→ TASK STATEMENT: Copy out all the records below, putting "screen assistant" in place of "computer-use agent" each time it occurs and keeping everything else the same.

→ PROVIDED DATA:
● ● ●
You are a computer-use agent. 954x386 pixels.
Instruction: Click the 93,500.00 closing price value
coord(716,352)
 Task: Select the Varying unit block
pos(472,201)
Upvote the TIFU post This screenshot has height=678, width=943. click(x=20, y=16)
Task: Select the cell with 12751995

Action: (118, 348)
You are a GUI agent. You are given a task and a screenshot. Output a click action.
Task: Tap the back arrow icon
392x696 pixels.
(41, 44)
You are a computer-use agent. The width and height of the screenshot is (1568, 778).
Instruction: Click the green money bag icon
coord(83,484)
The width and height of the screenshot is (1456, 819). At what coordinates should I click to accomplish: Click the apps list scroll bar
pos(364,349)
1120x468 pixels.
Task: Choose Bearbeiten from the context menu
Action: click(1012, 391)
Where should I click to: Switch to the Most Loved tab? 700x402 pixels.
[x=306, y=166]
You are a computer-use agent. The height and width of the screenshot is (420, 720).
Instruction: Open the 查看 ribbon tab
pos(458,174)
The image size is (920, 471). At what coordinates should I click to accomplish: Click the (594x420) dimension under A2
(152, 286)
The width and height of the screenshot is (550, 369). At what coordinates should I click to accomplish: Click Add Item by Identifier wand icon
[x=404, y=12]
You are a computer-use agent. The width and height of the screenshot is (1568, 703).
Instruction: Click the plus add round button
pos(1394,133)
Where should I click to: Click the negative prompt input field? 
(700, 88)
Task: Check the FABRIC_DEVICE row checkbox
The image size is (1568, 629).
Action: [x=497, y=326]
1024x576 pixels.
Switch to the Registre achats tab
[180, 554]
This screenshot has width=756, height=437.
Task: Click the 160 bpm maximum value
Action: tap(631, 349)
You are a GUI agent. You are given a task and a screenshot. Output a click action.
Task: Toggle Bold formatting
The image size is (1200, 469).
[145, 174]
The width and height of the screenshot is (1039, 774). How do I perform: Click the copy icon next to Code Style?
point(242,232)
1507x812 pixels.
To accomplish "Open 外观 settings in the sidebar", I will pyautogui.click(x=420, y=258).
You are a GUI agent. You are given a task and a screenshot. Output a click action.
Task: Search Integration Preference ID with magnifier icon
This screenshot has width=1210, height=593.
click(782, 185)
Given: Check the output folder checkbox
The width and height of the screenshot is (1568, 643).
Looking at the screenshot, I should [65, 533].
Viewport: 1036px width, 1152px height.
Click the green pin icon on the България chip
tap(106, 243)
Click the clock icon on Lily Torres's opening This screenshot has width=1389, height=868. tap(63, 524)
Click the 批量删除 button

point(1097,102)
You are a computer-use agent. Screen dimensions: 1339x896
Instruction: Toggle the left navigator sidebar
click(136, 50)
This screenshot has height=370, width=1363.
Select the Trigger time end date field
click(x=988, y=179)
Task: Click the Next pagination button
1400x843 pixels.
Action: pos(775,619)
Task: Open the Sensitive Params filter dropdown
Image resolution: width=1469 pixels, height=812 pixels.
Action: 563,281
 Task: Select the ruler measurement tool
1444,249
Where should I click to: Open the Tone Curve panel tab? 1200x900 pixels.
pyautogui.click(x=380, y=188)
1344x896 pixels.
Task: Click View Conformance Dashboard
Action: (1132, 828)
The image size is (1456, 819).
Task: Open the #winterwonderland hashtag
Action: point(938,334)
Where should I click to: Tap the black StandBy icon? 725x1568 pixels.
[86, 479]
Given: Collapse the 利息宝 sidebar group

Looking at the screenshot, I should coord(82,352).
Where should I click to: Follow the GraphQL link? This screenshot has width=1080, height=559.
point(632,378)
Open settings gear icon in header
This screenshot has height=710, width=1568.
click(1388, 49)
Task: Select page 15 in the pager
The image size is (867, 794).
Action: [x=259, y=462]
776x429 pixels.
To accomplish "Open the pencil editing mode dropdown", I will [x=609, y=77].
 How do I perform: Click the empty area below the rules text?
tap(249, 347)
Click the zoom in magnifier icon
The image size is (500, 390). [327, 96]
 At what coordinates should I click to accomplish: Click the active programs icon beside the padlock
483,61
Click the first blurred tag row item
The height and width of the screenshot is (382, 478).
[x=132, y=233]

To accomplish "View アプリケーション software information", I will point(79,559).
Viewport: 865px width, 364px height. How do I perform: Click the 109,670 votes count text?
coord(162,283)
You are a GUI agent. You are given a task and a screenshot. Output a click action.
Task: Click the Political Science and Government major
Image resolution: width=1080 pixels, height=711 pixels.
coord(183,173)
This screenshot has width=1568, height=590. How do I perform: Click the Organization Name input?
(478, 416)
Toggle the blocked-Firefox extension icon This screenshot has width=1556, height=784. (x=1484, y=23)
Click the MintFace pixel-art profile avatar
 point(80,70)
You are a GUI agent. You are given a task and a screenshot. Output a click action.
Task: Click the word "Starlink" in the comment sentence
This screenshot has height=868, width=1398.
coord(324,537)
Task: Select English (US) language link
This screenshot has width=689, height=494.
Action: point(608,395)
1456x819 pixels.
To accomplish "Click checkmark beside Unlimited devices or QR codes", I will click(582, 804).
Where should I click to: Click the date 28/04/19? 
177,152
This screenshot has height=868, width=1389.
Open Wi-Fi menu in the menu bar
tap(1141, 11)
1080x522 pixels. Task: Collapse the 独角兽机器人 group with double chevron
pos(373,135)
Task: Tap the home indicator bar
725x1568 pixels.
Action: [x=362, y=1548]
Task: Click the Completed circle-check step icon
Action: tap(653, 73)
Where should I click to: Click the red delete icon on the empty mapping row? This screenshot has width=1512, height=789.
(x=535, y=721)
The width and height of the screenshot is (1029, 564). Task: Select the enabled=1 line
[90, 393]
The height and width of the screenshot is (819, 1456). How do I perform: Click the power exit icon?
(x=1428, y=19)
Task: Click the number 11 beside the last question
● ● ●
→ EXERCISE OUTPUT:
You are a screen assistant. 954x386 pixels.
Instruction: Click the 93,500.00 closing price value
coord(716,352)
 Task: Select the Varying unit block
pos(472,201)
Upvote the TIFU post This screenshot has height=678, width=943. click(x=20, y=16)
Task: Select the cell with 12751995

Action: (118, 348)
You are a GUI agent. You are given a task and a screenshot. Output a click action.
Task: Tap the back arrow icon
392x696 pixels.
(41, 44)
You are a screen assistant. The width and height of the screenshot is (1568, 778).
Instruction: Click the green money bag icon
coord(83,484)
The width and height of the screenshot is (1456, 819). At what coordinates should I click to accomplish: Click the apps list scroll bar
pos(364,349)
1120x468 pixels.
Task: Choose Bearbeiten from the context menu
Action: click(1012, 391)
Where should I click to: Switch to the Most Loved tab? 700x402 pixels.
[x=306, y=166]
You are a screen assistant. The height and width of the screenshot is (420, 720).
Instruction: Open the 查看 ribbon tab
pos(458,174)
The image size is (920, 471). At what coordinates should I click to accomplish: Click the (594x420) dimension under A2
(152, 286)
The width and height of the screenshot is (550, 369). At what coordinates should I click to accomplish: Click Add Item by Identifier wand icon
[x=404, y=12]
You are a screen assistant. The width and height of the screenshot is (1568, 703).
Instruction: Click the plus add round button
pos(1394,133)
Where should I click to: Click the negative prompt input field? 
(700, 88)
Task: Check the FABRIC_DEVICE row checkbox
The image size is (1568, 629).
Action: [x=497, y=326]
1024x576 pixels.
Switch to the Registre achats tab
[180, 554]
This screenshot has width=756, height=437.
Task: Click the 160 bpm maximum value
Action: tap(631, 349)
You are a GUI agent. You are given a task and a screenshot. Output a click action.
Task: Toggle Bold formatting
The image size is (1200, 469).
[145, 174]
The width and height of the screenshot is (1039, 774). How do I perform: Click the copy icon next to Code Style?
point(242,232)
1507x812 pixels.
To accomplish "Open 外观 settings in the sidebar", I will pyautogui.click(x=420, y=258).
You are a GUI agent. You are given a task and a screenshot. Output a click action.
Task: Search Integration Preference ID with magnifier icon
This screenshot has width=1210, height=593.
click(782, 185)
Given: Check the output folder checkbox
The width and height of the screenshot is (1568, 643).
Looking at the screenshot, I should [65, 533].
Viewport: 1036px width, 1152px height.
Click the green pin icon on the България chip
tap(106, 243)
Click the clock icon on Lily Torres's opening This screenshot has width=1389, height=868. tap(63, 524)
Click the 批量删除 button

point(1097,102)
You are a screen assistant. Screen dimensions: 1339x896
Instruction: Toggle the left navigator sidebar
click(136, 50)
This screenshot has height=370, width=1363.
Select the Trigger time end date field
click(x=988, y=179)
Task: Click the Next pagination button
1400x843 pixels.
Action: pos(775,619)
Task: Open the Sensitive Params filter dropdown
Image resolution: width=1469 pixels, height=812 pixels.
Action: 563,281
 Task: Select the ruler measurement tool
1444,249
Where should I click to: Open the Tone Curve panel tab? 1200x900 pixels.
pyautogui.click(x=380, y=188)
1344x896 pixels.
Task: Click View Conformance Dashboard
Action: (1132, 828)
The image size is (1456, 819).
Task: Open the #winterwonderland hashtag
Action: point(938,334)
Where should I click to: Tap the black StandBy icon? 725x1568 pixels.
[86, 479]
Given: Collapse the 利息宝 sidebar group

Looking at the screenshot, I should coord(82,352).
Where should I click to: Follow the GraphQL link? This screenshot has width=1080, height=559.
point(632,378)
Open settings gear icon in header
This screenshot has height=710, width=1568.
click(1388, 49)
Task: Select page 15 in the pager
The image size is (867, 794).
Action: [x=259, y=462]
776x429 pixels.
To accomplish "Open the pencil editing mode dropdown", I will [x=609, y=77].
 How do I perform: Click the empty area below the rules text?
tap(249, 347)
Click the zoom in magnifier icon
The image size is (500, 390). [327, 96]
 At what coordinates should I click to accomplish: Click the active programs icon beside the padlock
483,61
Click the first blurred tag row item
The height and width of the screenshot is (382, 478).
[x=132, y=233]

To accomplish "View アプリケーション software information", I will point(79,559).
Viewport: 865px width, 364px height. How do I perform: Click the 109,670 votes count text?
coord(162,283)
You are a GUI agent. You are given a task and a screenshot. Output a click action.
Task: Click the Political Science and Government major
Image resolution: width=1080 pixels, height=711 pixels.
coord(183,173)
This screenshot has width=1568, height=590. How do I perform: Click the Organization Name input?
(478, 416)
Toggle the blocked-Firefox extension icon This screenshot has width=1556, height=784. (x=1484, y=23)
Click the MintFace pixel-art profile avatar
 point(80,70)
You are a GUI agent. You are given a task and a screenshot. Output a click action.
Task: Click the word "Starlink" in the comment sentence
This screenshot has height=868, width=1398.
coord(324,537)
Task: Select English (US) language link
This screenshot has width=689, height=494.
Action: point(608,395)
1456x819 pixels.
To accomplish "Click checkmark beside Unlimited devices or QR codes", I will click(582, 804).
Where should I click to: Click the date 28/04/19? 
177,152
This screenshot has height=868, width=1389.
Open Wi-Fi menu in the menu bar
tap(1141, 11)
1080x522 pixels. Task: Collapse the 独角兽机器人 group with double chevron
pos(373,135)
Task: Tap the home indicator bar
725x1568 pixels.
Action: [x=362, y=1548]
Task: Click the Completed circle-check step icon
Action: tap(653, 73)
Where should I click to: Click the red delete icon on the empty mapping row? This screenshot has width=1512, height=789.
(x=535, y=721)
The width and height of the screenshot is (1029, 564). Task: Select the enabled=1 line
[90, 393]
The height and width of the screenshot is (819, 1456). How do I perform: Click the power exit icon?
(x=1428, y=19)
Task: Click the number 11 beside the last question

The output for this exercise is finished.